Ingredients for 1 servings:
- 40 g lentils, red
- 150 ml water for soaking
- 50 g carrot(s)
- 1 egg(s), size M
- 10 g wholemeal oat flour
- 1 pinch of baking powder
- 60 ml water
- some virgin coconut oil for baking
- 100 g Greek yogurt
- 20 g arugula
- 1 clove(s) garlic
- some salt and pepper, freshly ground
Instructions
Working time approx. 10 minutes; Rest time approx. 6 hours; Cooking/baking time approx. 10 minutes; Total time approx. 6 hours 20 minutes
With garlic and rocket yogurt
Mix the lentils with 150 ml of water and soak for at least 6 hours, preferably overnight.
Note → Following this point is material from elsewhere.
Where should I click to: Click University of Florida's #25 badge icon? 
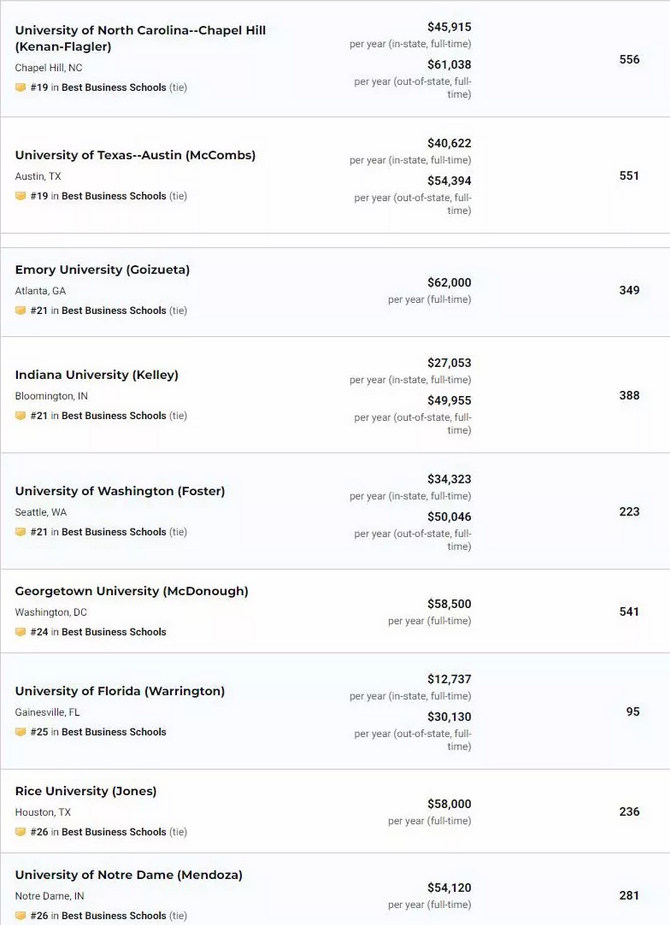click(x=21, y=732)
Drain the lentils in a sieve and rinse. Peel and slice the carrot. Place the lentils, carrots, egg, wholemeal oat flour, baking powder, a pinch of salt, and 60 ml of water in a blender and blend until finely and smoothly combined. Melt a little coconut oil in a pan and fry the mixture into small pancakes until golden brown. Cook for about 3 minutes on each side. Meanwhile, place the yogurt in a food processor with the peeled and slightly chopped garlic. Wash the arugula and spin dry. Reserve a few leaves for garnish, add the rest to the food processor, and blend thoroughly. Season with salt and pepper and transfer to a small bowl. Transfer the pancakes to a plate, garnish with a few arugula leaves, and serve with the yogurt dip.